I Was a Blockbuster Video Clerk for Halloween

And to anyone who isn't me, that costume must sound incredibly lame. Borderline idiotic, even. But in any case utterly and completely unscary.

But to me, that Blockbuster uniform remains the most frightening costume I can conjure. It represents a low-water mark in my life, a point at which I had fallen so far from where I needed to be that I wasn't sure I was ever going to surface again. And the only reason I still cling to the outfit--the only reason I haven't burned the loud, yellow-and-blue polo shirt, the pleated khaki pants and the ridiculous "My name is KENLEY" name tag--is because I never want to forget the depths I once plumbed.

The calendar had just turned over to 2002, and I had just turned over a new leaf. Several leaves, actually. An entire bag of foliage, if you will. That is to say, I had made several changes and decisions in my life near the end of 2001, the effects of which were all beginning to converge at a horrible nexus as January began. At the time, though, it didn't seem horrible at all. It just seemed like a well-thought-out, three-pronged attack.

First off, my band and I had just completed a demo that I felt was our best work to date. I was excited at the prospect of shopping it around. So excited, in fact, that I was determined to make the rock 'n' roll thing work. Which leads me to the second prong.

I quit my day job, which was a day job during the week, but a night job on weekends. I was working for a newspaper that was in a different area code from my city of residence, and the stress and long hours were doing my young, hard body a great disservice. I remember quite clearly leaving town for a gig in Atlanta 300 miles away, driving 300 miles back, running inside my house to take a shower at 5 in the morning, and then immediately jumping in my car and heading to work at 6:30 a.m. It just wasn't working. So I unceremoniously quit that job, with no backup plan other than a solid demo, and decided to be a touring musician. You can see where this is going already. But I didn't.

The third prong was my girlfriend at the time. After an ill-advised breakup and some soul-searching, I realized the folly of my decision and, for lack of a better phrase, was attempting to renew my vows with her. It was, of course, too late for that. An 8-year-old could've figured it. But I didn't.
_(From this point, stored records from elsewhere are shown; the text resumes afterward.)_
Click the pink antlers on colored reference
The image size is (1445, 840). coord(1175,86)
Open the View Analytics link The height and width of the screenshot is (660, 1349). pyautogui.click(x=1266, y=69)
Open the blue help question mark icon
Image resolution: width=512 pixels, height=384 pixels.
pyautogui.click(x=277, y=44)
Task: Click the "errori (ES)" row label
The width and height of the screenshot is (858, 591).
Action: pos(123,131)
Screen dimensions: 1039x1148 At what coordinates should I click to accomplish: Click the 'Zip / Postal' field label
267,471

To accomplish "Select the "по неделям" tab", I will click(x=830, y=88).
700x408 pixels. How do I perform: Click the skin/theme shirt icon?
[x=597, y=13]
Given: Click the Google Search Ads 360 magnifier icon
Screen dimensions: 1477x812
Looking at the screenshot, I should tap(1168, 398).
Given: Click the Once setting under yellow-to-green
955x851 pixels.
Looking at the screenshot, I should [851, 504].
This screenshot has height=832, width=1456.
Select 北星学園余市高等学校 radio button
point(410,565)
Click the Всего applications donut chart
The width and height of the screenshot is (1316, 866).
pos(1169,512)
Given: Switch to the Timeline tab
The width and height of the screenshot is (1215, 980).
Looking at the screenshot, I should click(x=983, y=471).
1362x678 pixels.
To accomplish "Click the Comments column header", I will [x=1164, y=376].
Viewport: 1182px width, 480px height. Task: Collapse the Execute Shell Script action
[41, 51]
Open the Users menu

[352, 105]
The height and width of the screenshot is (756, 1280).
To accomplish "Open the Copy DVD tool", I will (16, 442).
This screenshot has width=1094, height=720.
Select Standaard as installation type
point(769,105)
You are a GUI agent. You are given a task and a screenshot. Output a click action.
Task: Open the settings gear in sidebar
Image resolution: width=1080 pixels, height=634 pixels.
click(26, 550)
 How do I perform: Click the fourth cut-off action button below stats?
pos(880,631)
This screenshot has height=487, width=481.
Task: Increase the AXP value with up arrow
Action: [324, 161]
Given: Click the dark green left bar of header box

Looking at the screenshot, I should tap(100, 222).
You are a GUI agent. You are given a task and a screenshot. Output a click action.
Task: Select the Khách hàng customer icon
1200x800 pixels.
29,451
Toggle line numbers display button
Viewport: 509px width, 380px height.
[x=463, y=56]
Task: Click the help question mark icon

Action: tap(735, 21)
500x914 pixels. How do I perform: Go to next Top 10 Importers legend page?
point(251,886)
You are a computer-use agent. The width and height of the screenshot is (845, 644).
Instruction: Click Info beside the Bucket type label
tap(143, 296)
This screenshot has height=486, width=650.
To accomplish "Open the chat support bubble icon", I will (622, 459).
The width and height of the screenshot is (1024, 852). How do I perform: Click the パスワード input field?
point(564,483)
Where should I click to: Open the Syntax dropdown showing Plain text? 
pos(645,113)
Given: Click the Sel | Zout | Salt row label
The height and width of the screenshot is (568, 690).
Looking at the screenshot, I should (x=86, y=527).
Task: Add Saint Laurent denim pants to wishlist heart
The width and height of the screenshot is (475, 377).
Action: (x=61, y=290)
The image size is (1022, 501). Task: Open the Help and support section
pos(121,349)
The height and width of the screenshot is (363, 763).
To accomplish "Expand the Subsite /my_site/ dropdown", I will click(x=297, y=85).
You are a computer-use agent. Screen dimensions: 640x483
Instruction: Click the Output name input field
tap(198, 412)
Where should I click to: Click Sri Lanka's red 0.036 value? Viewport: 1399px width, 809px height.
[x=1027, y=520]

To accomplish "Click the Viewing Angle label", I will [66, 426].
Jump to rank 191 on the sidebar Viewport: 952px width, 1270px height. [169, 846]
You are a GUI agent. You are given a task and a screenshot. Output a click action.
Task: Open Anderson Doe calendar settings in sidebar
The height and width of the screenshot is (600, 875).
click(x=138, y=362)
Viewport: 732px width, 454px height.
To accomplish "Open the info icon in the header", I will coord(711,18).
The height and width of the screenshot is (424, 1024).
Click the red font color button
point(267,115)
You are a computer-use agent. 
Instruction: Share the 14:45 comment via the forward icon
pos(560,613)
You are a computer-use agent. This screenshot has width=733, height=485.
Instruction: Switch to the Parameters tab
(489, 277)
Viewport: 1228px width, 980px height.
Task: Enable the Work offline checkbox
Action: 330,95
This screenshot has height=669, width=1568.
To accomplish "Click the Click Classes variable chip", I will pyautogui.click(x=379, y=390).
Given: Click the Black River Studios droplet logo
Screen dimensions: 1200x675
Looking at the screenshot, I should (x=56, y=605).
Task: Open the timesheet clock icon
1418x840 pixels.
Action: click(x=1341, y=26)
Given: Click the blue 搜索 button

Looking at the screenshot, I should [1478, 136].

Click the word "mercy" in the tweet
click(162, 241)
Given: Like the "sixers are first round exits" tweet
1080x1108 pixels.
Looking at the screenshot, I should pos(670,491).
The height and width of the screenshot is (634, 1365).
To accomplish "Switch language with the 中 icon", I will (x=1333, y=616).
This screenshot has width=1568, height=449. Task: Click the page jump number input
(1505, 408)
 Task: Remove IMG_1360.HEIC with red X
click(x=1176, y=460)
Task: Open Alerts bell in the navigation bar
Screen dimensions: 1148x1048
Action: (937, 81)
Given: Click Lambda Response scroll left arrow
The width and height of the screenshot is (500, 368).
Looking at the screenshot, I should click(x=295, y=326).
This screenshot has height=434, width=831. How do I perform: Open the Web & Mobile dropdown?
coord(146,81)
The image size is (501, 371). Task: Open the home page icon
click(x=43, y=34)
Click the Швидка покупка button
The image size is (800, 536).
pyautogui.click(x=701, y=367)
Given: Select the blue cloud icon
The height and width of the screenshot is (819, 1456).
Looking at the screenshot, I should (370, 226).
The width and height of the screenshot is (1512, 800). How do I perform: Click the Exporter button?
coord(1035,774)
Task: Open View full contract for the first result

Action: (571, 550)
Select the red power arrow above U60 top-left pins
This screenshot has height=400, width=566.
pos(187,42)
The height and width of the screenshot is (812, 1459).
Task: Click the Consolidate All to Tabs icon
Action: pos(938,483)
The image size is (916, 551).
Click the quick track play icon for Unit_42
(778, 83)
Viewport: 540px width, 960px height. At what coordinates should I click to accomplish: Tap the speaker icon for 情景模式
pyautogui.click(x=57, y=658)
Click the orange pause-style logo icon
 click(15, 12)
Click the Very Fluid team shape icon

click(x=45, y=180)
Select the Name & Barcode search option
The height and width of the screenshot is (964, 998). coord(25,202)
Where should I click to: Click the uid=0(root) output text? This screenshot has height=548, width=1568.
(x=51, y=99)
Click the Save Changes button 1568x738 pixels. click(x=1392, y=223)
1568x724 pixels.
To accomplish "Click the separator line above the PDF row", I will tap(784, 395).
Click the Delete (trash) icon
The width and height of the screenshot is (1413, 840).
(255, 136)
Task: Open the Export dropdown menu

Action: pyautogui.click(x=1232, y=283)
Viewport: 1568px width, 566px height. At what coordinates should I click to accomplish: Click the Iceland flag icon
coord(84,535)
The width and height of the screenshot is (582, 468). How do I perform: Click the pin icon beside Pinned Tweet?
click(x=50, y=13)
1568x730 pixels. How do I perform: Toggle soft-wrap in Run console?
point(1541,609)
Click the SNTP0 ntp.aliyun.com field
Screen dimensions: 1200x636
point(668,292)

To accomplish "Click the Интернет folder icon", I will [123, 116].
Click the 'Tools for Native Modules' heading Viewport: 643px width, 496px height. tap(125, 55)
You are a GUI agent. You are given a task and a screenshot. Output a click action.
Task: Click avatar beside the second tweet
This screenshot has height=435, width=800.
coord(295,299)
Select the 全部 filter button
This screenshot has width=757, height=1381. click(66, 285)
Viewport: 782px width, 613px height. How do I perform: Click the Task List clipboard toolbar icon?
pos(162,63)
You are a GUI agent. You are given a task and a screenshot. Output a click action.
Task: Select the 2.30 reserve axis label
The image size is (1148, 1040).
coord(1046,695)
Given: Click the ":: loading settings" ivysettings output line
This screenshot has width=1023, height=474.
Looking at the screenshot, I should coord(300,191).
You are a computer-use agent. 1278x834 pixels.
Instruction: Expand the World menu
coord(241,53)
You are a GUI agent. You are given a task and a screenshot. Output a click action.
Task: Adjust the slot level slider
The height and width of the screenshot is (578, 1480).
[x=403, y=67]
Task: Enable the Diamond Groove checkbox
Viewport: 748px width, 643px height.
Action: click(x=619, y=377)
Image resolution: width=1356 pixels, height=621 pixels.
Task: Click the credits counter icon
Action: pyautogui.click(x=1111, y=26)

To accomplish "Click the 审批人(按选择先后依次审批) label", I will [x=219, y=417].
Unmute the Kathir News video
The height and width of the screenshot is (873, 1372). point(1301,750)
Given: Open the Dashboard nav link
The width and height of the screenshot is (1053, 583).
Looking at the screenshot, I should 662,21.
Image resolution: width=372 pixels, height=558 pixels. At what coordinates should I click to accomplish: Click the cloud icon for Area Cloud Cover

It didn't take long for the wheels to start falling off in the course of my three-pronged attack. My music, my real career, my girl, all were about to go the way of the dinosaur, and I never saw any of it coming.

The hits came at me so fast that I can't even remember which bad thing happened first. But in the interest of time, I'll just say that I woke up one day to a life in which my band had been disbanded, I was both unemployed and painfully single, and the only organization that was hiring was the video store. And I had to practically beat down Blockbuster's doors just to fill out an application there.

There is nothing quite so humbling as begging for a job at a video store. This is not to disparage video store workers. One of my fondest memories in high school is the job I had at my own hometown video store. Free rentals, air conditioning, video games, and all manner of nonstrenuous activity. What's not to love?

I'm only saying that as a former valedictorian and Honors College graduate, I wasn't used to begging. And in this case, I was not only begging for the chance to don that grotesque uniform; I was also begging for the opportunity to be insulted and yelled at by people who insist they don't have late fees. And I was begging for a job that forced me to tuck in my shirt. Talk about insult to injury.

The second-most-humbling moment of my tenure at Blockbuster was when I had to duck behind the Previously Viewed Videos section as the dean of the Honors College dropped by the store rather unexpectedly. I mean, what was I supposed to do? I couldn't possibly let him see me like that, scanning bar codes and shelving movies in my pleated khakis. Is this what I had attended his school for?

The without-a-doubt-first-place humbling moment of my tenure at Blockbuster was when I had to man the checkout station as my ex-girlfriend (the one from my long-since-abandoned, three-pronged plan) and her new beau rented a video from me. I don't know what was worse: knowing that they were going home to watch this video together, cuddling and necking and doing all other sorts of things my mind could imagine, or that they both saw me in that stupid fucking uniform. I'm sure it not only confirmed my ex-girlfriend's suspicion that she had done the right thing by leaving me, but it also offered an immeasurable boost to her new boyfriend's ego. Neither of them knew I was working there (why would I openly tell anyone that?), but I knew neither of them would ever forget it.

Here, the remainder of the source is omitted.